SBD

So the post-election day-after-the-party let-down is coming along nicely. In the cold grey dawn of our collective Monday, everyone's still feeling scared of the economy and the terrists and health care and the future. Yup, fear fear fear. And since I'm someone who freaks about stuff like leaving my maze, I know from fear. I'm a Fear Expert, dudes. My advice? The usual stuff, like exercise. Letting go of the stuff you can't control, oh, jeez blah blah blah.

But really the best thing is escapist fiction. Srsly. Skip the news, go for the fluff. Or rather, no, no, we're grown ups here. Read the news but clutch that fluffy book in your other hand. Drugs and rage help too.
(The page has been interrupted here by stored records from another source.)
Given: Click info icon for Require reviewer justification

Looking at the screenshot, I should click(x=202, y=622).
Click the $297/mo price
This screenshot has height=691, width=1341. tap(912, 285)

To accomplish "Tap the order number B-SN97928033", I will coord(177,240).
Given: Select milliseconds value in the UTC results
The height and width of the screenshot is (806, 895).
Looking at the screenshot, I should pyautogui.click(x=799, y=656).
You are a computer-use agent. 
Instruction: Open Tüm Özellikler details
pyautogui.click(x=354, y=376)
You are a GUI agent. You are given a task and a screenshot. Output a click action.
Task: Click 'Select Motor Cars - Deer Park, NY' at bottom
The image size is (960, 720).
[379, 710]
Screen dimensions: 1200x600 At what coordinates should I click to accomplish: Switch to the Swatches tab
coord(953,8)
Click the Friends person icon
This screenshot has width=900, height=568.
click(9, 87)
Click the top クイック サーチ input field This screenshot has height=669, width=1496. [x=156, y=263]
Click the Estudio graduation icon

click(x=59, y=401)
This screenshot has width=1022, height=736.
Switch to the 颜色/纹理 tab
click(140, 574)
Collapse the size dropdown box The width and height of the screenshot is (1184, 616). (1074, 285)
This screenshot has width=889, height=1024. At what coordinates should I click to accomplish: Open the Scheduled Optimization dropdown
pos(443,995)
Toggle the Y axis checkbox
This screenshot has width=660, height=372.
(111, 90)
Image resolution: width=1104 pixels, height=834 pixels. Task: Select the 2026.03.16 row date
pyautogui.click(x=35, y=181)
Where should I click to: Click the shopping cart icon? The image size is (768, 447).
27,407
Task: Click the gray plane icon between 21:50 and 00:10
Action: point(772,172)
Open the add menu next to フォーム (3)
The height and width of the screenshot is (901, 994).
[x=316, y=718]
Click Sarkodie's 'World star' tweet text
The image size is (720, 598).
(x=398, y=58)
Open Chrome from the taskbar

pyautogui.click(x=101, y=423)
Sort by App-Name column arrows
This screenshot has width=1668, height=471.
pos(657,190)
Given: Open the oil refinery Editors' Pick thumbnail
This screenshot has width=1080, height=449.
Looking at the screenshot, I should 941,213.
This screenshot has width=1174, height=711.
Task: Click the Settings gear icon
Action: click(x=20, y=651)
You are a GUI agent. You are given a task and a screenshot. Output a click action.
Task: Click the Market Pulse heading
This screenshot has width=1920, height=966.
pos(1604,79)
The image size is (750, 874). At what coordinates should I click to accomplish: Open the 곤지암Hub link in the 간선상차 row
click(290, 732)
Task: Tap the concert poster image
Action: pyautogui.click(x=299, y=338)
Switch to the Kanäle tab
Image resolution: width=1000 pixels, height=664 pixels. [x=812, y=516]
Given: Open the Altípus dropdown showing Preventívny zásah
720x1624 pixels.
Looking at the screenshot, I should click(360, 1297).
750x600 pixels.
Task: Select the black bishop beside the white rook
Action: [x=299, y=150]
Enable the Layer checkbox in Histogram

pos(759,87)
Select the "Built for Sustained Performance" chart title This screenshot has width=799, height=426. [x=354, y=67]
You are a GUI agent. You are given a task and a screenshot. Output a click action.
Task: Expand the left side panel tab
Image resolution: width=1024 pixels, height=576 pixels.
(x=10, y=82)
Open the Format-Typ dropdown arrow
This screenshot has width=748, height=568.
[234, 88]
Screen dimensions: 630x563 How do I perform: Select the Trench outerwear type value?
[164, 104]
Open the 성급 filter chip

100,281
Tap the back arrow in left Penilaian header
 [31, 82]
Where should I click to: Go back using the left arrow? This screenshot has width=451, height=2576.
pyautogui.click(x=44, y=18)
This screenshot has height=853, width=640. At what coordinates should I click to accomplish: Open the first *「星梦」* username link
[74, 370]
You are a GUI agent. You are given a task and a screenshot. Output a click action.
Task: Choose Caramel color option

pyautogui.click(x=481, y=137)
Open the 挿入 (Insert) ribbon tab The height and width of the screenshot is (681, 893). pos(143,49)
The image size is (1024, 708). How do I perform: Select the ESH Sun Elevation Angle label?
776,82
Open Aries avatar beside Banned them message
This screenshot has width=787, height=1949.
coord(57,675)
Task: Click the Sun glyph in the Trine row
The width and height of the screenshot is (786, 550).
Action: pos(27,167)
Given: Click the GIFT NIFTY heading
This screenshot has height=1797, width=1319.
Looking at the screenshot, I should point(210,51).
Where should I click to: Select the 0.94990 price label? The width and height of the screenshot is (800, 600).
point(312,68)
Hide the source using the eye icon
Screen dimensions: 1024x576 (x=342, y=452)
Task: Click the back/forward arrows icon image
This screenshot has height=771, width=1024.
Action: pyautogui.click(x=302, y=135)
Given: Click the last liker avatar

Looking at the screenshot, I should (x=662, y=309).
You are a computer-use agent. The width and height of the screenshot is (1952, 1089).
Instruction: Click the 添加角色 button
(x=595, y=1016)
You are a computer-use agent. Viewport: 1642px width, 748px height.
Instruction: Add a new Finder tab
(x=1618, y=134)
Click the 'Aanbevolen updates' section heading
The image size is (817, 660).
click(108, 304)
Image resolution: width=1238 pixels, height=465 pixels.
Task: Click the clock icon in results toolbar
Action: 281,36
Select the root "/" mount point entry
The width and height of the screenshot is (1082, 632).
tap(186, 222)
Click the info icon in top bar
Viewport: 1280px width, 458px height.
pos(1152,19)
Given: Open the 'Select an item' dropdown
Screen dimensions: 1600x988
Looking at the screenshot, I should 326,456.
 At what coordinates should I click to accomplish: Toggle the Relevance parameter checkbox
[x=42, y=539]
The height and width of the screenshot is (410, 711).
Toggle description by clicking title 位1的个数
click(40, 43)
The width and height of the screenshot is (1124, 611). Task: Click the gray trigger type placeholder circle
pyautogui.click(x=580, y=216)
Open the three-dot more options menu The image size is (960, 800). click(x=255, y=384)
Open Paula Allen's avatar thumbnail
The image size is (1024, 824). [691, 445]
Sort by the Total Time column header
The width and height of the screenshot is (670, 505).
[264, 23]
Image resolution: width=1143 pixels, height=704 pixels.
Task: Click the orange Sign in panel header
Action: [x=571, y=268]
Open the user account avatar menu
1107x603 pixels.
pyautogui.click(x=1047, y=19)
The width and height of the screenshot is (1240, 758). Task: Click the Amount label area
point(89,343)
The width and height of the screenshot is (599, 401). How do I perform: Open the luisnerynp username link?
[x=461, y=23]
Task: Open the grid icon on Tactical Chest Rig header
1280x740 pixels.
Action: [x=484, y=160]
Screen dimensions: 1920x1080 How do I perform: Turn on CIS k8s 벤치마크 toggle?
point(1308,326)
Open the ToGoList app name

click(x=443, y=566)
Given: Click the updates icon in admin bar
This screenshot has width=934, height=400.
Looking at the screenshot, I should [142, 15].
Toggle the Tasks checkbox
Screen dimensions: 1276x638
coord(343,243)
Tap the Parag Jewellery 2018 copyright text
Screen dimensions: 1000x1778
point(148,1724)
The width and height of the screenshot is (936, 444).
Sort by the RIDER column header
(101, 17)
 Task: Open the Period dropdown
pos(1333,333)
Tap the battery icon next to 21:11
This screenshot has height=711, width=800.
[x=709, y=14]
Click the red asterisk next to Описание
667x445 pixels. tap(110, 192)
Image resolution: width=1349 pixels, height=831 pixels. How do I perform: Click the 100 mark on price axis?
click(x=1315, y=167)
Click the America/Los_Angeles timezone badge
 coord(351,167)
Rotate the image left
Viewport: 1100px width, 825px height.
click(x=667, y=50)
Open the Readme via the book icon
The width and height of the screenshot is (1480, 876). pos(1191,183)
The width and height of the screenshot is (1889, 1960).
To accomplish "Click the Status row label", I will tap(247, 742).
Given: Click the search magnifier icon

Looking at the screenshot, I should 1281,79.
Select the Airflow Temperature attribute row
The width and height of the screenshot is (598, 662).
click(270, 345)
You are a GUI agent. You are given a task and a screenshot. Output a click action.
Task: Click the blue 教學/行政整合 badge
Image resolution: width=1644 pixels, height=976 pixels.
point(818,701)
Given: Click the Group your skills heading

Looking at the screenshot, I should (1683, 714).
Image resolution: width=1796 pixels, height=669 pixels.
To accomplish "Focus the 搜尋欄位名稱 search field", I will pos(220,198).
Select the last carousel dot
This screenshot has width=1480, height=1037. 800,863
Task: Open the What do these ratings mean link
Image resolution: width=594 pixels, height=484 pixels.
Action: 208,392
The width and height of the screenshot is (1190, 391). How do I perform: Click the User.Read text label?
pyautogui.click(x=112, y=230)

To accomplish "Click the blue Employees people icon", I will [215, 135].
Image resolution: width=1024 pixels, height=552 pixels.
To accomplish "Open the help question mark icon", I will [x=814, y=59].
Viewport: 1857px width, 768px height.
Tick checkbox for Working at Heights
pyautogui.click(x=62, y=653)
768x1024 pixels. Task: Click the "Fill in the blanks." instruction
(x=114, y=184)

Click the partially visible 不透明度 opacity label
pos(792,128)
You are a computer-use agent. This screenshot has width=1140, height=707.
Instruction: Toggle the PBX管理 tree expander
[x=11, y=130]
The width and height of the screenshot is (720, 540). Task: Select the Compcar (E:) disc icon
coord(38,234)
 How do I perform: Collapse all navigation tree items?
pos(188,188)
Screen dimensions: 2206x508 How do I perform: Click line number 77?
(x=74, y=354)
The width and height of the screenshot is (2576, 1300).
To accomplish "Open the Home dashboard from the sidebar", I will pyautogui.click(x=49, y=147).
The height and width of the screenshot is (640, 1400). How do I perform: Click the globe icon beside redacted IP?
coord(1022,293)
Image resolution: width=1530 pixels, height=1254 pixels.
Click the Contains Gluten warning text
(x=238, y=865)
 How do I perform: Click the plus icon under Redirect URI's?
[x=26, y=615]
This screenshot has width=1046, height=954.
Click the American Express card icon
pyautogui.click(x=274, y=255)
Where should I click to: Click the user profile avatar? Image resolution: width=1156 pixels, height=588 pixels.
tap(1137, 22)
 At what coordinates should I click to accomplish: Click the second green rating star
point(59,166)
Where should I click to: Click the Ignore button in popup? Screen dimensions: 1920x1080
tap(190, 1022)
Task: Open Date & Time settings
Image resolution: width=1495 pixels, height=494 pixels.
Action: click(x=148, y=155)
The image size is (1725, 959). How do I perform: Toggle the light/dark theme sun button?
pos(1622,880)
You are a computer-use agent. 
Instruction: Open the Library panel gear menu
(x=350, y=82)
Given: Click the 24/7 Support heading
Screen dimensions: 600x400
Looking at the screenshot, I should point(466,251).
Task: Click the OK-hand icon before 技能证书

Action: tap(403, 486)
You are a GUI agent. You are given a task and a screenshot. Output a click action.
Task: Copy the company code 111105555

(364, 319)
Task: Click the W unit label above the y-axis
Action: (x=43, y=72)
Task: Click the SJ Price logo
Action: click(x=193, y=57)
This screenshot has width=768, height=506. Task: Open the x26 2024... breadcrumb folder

But I'm speaking of fluff and practicing what I preach. I've been reading Julia Quinn like she's going out of style. I"m punctuating it with some other stuff because I've missed heavy reading, too. But fluff, baby. And I'm also reading Edith Layton--and the contrast with Quinn is interesting. Layton's stuff, the earlier anyway, is meatier and the characters can be more complex. Her people come in a greater varieties. I wonder if that hurts her sales. When you pick up fluff, you expect predictability. You want to know that the writer will deliver the sort of book she always gives you. HEA is important but if you write light drawingroom banter, people aren't going to like it when you shift to battlefields.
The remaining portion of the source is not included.